Data excerpts:
---

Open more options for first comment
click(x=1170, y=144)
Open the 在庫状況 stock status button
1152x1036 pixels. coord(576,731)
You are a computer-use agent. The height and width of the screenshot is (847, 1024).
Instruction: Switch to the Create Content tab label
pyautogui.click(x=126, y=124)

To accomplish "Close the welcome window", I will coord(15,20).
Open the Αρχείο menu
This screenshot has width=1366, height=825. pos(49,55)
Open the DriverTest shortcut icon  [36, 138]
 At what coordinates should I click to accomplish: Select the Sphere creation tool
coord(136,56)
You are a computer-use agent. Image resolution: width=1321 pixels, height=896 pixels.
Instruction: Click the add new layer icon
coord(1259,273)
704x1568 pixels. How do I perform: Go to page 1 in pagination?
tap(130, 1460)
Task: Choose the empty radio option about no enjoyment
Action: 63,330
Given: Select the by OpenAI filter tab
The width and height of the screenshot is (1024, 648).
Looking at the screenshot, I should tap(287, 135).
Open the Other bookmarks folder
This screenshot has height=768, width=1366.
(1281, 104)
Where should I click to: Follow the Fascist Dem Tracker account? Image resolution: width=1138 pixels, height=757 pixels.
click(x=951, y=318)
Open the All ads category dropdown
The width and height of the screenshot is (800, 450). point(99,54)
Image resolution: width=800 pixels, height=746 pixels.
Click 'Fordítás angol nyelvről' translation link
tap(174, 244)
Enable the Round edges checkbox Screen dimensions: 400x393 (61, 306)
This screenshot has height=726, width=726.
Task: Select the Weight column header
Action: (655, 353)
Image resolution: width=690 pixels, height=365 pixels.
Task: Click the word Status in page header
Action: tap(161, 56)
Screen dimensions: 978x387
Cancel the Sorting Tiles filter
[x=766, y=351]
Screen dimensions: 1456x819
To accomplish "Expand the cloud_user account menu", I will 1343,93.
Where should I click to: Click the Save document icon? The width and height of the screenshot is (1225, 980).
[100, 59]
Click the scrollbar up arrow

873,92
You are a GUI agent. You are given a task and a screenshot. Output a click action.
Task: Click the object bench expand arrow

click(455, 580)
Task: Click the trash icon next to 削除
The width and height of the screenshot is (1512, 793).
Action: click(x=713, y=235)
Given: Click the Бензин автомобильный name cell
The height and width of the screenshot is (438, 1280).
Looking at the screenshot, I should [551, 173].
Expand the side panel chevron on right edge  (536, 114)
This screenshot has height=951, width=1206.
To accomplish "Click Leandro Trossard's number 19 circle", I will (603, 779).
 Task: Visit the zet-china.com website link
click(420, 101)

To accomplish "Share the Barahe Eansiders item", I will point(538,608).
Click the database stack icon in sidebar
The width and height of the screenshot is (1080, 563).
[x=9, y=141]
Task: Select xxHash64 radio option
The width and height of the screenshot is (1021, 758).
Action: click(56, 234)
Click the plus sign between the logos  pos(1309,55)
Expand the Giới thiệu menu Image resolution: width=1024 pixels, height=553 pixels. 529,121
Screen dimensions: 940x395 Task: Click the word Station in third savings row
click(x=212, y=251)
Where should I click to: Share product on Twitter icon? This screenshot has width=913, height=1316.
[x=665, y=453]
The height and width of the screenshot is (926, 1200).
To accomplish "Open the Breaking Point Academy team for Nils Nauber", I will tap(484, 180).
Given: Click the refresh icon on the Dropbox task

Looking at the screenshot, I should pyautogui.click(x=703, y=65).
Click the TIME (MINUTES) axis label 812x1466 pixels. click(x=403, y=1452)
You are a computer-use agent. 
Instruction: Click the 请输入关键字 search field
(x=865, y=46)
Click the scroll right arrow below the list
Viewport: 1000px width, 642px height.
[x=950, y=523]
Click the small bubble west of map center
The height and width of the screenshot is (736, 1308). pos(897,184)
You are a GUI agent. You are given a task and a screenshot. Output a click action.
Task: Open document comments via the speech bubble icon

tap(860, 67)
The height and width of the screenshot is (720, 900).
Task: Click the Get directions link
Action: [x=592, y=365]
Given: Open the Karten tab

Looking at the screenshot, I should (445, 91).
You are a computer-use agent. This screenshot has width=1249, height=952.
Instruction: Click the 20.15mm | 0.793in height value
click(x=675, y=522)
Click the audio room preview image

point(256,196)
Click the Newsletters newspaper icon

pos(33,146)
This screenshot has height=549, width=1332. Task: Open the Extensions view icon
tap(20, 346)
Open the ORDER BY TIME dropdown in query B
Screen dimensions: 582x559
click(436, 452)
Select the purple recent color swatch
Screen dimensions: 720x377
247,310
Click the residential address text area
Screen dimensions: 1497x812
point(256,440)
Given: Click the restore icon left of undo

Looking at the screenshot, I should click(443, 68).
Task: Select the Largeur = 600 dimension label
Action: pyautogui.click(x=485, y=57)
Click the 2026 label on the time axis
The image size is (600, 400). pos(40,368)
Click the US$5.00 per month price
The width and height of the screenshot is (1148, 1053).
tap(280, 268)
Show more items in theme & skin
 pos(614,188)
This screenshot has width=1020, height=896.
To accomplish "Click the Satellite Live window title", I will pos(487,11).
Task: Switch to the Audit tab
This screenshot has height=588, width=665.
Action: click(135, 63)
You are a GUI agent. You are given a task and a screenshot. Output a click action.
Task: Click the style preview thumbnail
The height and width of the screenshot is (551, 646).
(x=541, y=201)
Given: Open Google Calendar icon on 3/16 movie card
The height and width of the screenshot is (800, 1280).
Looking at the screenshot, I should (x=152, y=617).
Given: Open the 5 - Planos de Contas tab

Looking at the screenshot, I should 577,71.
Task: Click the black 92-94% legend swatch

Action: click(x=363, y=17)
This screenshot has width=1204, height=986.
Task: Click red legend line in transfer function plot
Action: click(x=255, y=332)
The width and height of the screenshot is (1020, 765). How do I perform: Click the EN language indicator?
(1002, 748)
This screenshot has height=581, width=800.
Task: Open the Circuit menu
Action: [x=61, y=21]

---

EXERCISE REQUIREMENTS:
Write out exactly, and only, each line from the one with "The height and width of the screenshot is (551, 646)." down to the last line of the records above.

RESPONSE TO THE TASK:
The height and width of the screenshot is (551, 646).
(x=541, y=201)
Given: Open Google Calendar icon on 3/16 movie card
The height and width of the screenshot is (800, 1280).
Looking at the screenshot, I should (x=152, y=617).
Given: Open the 5 - Planos de Contas tab

Looking at the screenshot, I should 577,71.
Task: Click the black 92-94% legend swatch

Action: click(x=363, y=17)
This screenshot has width=1204, height=986.
Task: Click red legend line in transfer function plot
Action: click(x=255, y=332)
The width and height of the screenshot is (1020, 765). How do I perform: Click the EN language indicator?
(1002, 748)
This screenshot has height=581, width=800.
Task: Open the Circuit menu
Action: [x=61, y=21]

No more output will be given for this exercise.